An unbiased estimator will have the maximum variance among all estimators with the same MSE. It's entirely possible to improve an estimator's MSE by increasing or decreasing bias. In fact, the two commonly used estimators of sample variance are a great example*.

The most important pieces here are that we're talking about MSE of an estimator, and that for a fixed value of MSE there's a 1:1 tradeoff between bias and variance. It makes no statements about the case when MSE is not held constant, and it's actually very well known in mathematical statistics that biased estimators can provide significant improvements in MSE over unbiased ones. This doesn't hold if you're not considering MSE, or allowing MSE to change. It can be extended to multivariate cases and "estimator" could be anything from a mean of a few samples to the output of a deep belief network.

* Take a = 1/(n-1) * sum(x^2) - 1/(n*(n-1)) * sum(x)^2, and b = (n-1)/n * a. v = Var[x] is the population variance. We have E[a] = v, which means a is unbiased (this is Bessel's correction). And obviously, E[b] = (n-1)/n * v. Thus Bias[b] = E[b] - v = - v / n. Calculation of Var[a] requires knowledge of the 4th moments of x, however, in the case of normally distributed data the MSE of b is less than that of a. And a property that holds in general is that Var[b] = ((n-1)/n)^2 * Var[a], and MSE[b] = Var[b] + (v/n)^2 = 1/n^2*((n-1)^2 Var[a] + v^2). Thus MSE[b] < MSE[a] if (2n - 1)*Var[a] > v^2. This is true for normal distributions and many others.

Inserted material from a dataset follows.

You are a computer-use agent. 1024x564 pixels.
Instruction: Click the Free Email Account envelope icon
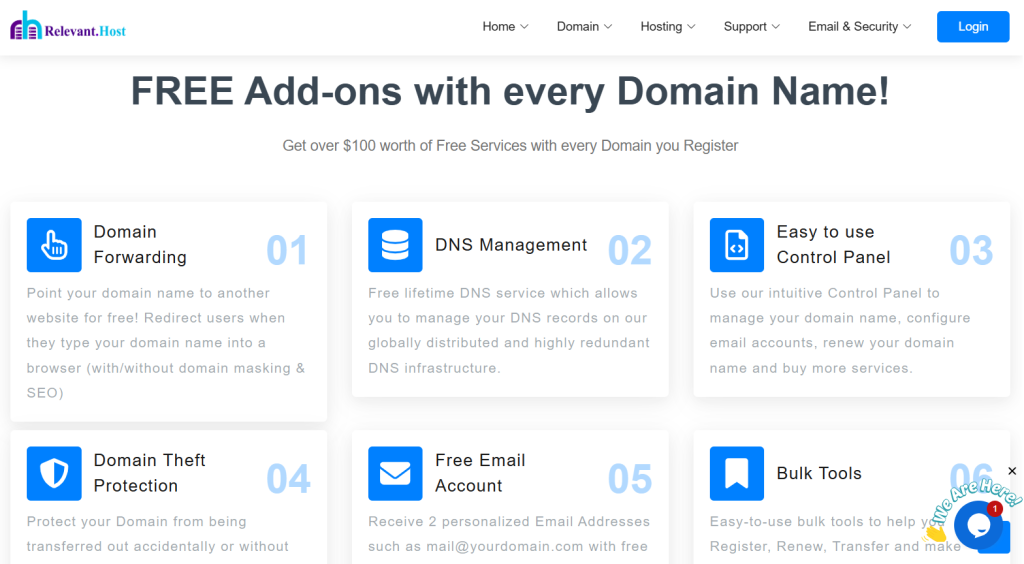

Bot-69912020 t1_ittvs0g wrote on October 26, 2022 at 7:45 AM

thanks for your clarification - i am sure it is useful for the other readers! But based on your knowledge, you might be interested in our latest preprint, which offers a more general bias-variance decomposition https://arxiv.org/pdf/2210.12256.pdf

comradeswitch t1_itwmbkg wrote on October 26, 2022 at 8:58 PM

Oh interesting! This looks to hit upon a lot of my favorite topics, I'll be taking a more in depth look later.

It's not surprising to me that a decomposition based on Bregman divergences has similar properties as the one for MSE, but the connections through convex conjugates and proper scores is clever.

rehrev t1_itftbm1 wrote on October 23, 2022 at 9:39 AM

It's not a theoretical law. But it is sure as hell makes intuitive sense and I can't really imagine how a complex model may not overfit. I mean, that's what I mean by a complex model, something that is prone to overfitting. Otherwise, what does model complexity even mean?

Lugi t1_itiq8ir wrote on October 23, 2022 at 10:56 PM

>Otherwise, what does model complexity even mean?

People are generally referring to bigger models (#parameters) as more complex.

Come to think of it, redundancy in networks with more parameters can act as a regularizer, by making similar branches have essentially higher learning rate and be less prone to overfitting. Let me give you an example of what I have in mind: a simple network with just one parameter - y = wx. You can pass some data through it, calculate loss, backpropagate to get gradient, and update the weight with it.

But see what happens if we reparametrize w as w1+w2: the gradient for these is gonna be the same as in case of only one parameter, but after the weight update step we will essentially end up moving twice as far, which would be equal to original one parameter case with 2 times bigger learning rate.

Another thing that could be somehow linked to this phenomenon is that on one hand the parameter space of a 1 hidden layer neural network grows exponentially with the number of neurons, and on the other hand the number of equivalent minimums grows factorially, so at some certain number of neurons the factorial takes over and your optimization problem becomes much simpler, because you are always close to your desired minimum. But I don't know shit about high-dimensional math so don't quote me on that.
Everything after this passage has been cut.